扉が再びノックをされたのは、午後の七時になった頃だった。
「お食事のお時間です」
呼びに来てくれた執事さんの声に、涼鹿が思い出したような顔をした。
「そうだ。バカ兄貴が、大学の連中と前風紀委員長とBBQをするから、一緒に来いって言ってやがったんだ。断っといたんだが、どうする?」
「俺はどちらでも構わないぞ」
「そうか。ここは近くに海があるから、海鮮の串焼きも美味いんだ。行くか?」
「颯が決めてくれ。俺はそれでいい」
「ん。じゃあ……行くか」
「ああ」
俺は頷いたが、実際にはゲームを続けたかった。
しかし恋心的には、鈴鹿との思いでは増やしたいので、その恋愛的行動としてはBBQへの参加が適切だろうと判断する。
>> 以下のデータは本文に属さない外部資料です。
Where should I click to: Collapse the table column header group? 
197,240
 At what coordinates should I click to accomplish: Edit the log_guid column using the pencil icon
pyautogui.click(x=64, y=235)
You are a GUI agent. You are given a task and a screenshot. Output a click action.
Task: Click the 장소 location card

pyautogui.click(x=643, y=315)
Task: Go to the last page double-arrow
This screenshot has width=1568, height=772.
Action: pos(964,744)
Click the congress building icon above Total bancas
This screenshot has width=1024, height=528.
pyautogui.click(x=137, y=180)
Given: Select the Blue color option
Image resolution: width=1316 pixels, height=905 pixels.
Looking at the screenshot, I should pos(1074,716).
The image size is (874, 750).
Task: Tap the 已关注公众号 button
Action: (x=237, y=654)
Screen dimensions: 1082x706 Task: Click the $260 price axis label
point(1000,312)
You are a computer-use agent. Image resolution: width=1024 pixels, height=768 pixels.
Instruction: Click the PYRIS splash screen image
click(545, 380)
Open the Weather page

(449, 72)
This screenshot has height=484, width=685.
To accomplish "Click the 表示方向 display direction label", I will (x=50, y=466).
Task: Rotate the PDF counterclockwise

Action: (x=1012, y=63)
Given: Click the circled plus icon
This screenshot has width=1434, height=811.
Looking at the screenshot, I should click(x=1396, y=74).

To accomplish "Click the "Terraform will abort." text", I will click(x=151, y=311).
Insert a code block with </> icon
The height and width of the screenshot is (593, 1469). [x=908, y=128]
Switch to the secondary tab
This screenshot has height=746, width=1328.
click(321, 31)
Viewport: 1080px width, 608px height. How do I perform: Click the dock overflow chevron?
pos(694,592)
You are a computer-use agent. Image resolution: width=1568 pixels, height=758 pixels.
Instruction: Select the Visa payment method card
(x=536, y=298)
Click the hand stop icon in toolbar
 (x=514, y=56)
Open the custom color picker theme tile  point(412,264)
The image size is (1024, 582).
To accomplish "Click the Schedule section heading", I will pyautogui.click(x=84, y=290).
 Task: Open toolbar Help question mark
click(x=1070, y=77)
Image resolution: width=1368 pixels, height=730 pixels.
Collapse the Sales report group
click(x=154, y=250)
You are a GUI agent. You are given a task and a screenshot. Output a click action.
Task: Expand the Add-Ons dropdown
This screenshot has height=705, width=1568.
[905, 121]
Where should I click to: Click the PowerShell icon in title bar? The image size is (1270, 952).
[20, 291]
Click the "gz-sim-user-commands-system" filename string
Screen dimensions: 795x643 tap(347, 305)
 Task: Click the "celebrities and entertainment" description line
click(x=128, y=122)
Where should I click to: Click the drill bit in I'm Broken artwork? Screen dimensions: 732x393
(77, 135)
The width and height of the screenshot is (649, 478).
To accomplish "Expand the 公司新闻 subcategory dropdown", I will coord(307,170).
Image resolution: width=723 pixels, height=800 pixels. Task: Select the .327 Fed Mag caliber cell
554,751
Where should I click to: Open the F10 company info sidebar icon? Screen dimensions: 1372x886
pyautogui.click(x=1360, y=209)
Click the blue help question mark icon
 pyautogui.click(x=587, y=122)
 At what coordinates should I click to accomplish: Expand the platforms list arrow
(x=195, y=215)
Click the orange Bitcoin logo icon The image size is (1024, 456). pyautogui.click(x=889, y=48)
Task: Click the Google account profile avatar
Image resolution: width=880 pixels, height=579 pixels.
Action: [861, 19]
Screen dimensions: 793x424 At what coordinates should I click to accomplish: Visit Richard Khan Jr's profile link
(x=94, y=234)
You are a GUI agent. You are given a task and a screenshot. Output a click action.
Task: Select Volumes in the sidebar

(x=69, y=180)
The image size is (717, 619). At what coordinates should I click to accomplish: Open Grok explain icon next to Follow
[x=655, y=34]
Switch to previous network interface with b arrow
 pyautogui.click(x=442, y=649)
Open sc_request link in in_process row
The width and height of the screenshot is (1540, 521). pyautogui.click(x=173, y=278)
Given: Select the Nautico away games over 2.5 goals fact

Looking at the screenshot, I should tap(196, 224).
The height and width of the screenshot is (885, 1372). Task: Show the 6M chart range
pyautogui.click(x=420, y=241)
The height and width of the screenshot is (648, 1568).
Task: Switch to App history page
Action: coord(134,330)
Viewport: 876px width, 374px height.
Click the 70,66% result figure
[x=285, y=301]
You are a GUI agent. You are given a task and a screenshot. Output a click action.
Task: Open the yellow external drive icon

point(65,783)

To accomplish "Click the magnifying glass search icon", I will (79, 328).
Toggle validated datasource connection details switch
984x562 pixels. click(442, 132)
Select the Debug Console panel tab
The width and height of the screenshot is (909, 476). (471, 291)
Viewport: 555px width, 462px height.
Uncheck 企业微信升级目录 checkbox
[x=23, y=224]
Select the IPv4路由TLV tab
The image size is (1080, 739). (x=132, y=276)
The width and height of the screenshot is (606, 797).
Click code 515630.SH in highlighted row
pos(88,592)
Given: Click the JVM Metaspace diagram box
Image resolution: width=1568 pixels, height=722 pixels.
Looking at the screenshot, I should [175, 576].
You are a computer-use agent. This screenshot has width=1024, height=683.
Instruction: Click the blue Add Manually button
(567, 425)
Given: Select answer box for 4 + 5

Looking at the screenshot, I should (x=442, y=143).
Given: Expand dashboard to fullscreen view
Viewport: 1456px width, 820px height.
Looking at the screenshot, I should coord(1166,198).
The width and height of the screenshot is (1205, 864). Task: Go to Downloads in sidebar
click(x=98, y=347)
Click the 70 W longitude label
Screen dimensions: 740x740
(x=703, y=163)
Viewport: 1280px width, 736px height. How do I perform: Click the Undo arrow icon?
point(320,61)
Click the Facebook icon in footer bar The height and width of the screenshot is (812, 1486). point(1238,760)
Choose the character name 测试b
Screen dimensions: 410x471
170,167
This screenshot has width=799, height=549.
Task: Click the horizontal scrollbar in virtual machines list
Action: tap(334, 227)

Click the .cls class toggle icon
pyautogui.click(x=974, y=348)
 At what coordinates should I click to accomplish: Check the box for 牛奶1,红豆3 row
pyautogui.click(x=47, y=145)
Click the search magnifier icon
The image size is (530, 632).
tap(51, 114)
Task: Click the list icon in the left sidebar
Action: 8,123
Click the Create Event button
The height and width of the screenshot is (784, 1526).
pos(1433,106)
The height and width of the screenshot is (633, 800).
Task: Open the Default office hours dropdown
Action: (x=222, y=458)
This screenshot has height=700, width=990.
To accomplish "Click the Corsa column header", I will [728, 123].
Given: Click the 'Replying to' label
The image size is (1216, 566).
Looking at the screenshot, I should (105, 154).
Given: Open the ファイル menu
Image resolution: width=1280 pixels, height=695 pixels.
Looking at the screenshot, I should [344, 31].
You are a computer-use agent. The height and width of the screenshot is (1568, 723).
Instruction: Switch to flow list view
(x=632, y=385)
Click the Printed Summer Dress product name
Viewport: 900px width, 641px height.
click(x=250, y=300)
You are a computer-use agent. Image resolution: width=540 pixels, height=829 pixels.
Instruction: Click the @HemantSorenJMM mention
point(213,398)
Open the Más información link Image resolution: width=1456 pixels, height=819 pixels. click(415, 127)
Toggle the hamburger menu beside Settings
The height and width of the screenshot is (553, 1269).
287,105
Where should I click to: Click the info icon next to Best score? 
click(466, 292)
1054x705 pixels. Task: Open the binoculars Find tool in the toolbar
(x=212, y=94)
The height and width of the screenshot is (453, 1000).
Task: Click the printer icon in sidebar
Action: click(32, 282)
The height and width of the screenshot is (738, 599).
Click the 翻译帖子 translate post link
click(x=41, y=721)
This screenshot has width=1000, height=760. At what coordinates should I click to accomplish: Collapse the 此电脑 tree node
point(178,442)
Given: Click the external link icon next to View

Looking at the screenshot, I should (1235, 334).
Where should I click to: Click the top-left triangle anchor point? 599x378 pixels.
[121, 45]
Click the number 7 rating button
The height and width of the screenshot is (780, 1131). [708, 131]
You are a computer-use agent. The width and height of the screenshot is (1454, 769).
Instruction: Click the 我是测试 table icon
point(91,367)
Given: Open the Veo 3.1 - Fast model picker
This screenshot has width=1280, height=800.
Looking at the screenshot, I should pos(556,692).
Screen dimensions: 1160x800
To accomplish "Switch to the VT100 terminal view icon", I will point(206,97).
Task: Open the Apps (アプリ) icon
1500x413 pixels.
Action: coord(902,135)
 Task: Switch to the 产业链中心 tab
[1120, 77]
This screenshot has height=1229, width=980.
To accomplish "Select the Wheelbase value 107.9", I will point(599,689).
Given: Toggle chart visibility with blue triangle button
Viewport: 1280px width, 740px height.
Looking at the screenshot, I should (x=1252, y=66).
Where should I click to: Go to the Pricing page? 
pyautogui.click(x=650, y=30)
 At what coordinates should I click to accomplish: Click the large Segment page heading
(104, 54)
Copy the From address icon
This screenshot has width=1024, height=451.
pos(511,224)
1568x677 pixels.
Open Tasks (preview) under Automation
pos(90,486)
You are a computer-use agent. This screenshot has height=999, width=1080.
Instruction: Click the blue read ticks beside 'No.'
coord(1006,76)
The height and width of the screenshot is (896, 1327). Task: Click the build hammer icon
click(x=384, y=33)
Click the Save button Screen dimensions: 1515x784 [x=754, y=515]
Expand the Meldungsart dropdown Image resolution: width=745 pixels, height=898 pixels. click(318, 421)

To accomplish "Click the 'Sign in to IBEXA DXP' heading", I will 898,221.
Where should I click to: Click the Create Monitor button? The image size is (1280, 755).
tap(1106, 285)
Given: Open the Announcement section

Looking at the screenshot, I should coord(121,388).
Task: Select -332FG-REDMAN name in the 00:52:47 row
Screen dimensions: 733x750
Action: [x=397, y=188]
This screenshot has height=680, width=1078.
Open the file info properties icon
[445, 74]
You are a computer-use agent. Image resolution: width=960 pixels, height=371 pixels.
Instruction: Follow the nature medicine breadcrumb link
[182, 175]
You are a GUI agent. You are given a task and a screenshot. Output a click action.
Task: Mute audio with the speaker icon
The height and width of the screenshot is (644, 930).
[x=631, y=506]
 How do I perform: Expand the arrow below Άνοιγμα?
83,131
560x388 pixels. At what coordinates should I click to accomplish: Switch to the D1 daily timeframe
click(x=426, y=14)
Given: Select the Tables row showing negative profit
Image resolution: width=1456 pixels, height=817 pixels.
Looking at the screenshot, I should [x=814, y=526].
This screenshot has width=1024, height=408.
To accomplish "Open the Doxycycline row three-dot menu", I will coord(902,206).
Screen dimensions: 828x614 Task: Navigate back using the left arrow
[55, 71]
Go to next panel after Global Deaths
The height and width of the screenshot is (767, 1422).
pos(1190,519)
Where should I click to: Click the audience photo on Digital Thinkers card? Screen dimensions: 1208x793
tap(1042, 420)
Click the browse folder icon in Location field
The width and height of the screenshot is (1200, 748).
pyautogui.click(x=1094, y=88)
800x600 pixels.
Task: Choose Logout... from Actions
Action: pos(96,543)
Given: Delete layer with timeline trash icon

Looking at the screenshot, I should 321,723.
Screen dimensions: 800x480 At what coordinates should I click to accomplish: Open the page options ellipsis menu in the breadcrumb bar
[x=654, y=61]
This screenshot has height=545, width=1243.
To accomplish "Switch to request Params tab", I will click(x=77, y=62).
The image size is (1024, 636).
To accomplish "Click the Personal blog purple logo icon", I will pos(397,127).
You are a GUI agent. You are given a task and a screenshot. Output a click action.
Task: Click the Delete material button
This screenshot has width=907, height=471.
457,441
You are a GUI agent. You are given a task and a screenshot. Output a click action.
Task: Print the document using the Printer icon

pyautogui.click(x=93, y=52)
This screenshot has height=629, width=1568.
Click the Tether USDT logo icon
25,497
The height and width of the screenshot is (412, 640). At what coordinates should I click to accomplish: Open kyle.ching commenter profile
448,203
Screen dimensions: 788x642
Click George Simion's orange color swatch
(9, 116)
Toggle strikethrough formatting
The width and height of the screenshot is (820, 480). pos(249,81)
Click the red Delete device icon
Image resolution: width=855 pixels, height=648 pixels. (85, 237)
ただ、ふと思った。進学を迷っている大学であるが……涼鹿と同じキャンパスというのは、魅力的だ。そう考えると、悪くないかもしれない。
こうしてBBQに向かうと、涼鹿兄がニヤリと笑った。
「来たか」
「J(ひばり)、あんまり高校生をからかうなよ」
真鍋委員長の声で、俺は初めて涼鹿兄の名前を思い出した。そうだ、J先輩という名前だった。
「おう。で? 明日はどうするか決めたのか?」
「あ」
J先輩の声に、涼鹿が思い出した顔をした。そして俺を見る。
「明日、下の街で夏祭りがあるらしいんだ。盆祭り」
「そうなのか」
俺は実を言えば日本の祭りに入ったことがないので、イメージがわかない。
「浴衣、用意しといてやったぞ」
J先輩がそう言うと、涼鹿が頷いた。
「だそうだ。行くか? そ、その……俺様は別に、梓の浴衣を見てみたいというわけではなくて、そ、その、雰囲気の問題だ!」
「浴衣か。ああ、久しく着ていないし、借りていいならいくらでも」
俺が頷くと、涼鹿が心なしかほっとしたような顔をした。
「なんだか俺達の昔を見てる見てぇだなぁ」
J先輩の声に、真鍋先輩が咽せている。
それが事実ならば、俺と涼鹿にも付き合う未来が見えてきたようで、なんとなく嬉しい。
「お二人は、どういう経緯でお付き合いを?」
俺が何気なく会話を振ると、真鍋先輩がいよいよ真っ赤になった。J先輩はニヤニヤと笑っている。
「俺達は、高校の修学旅行で、俺が告ってからだ。懐かしいよ」
「J、そろそろ黙れ」
このようにして、別荘初日の夕食は更けていった。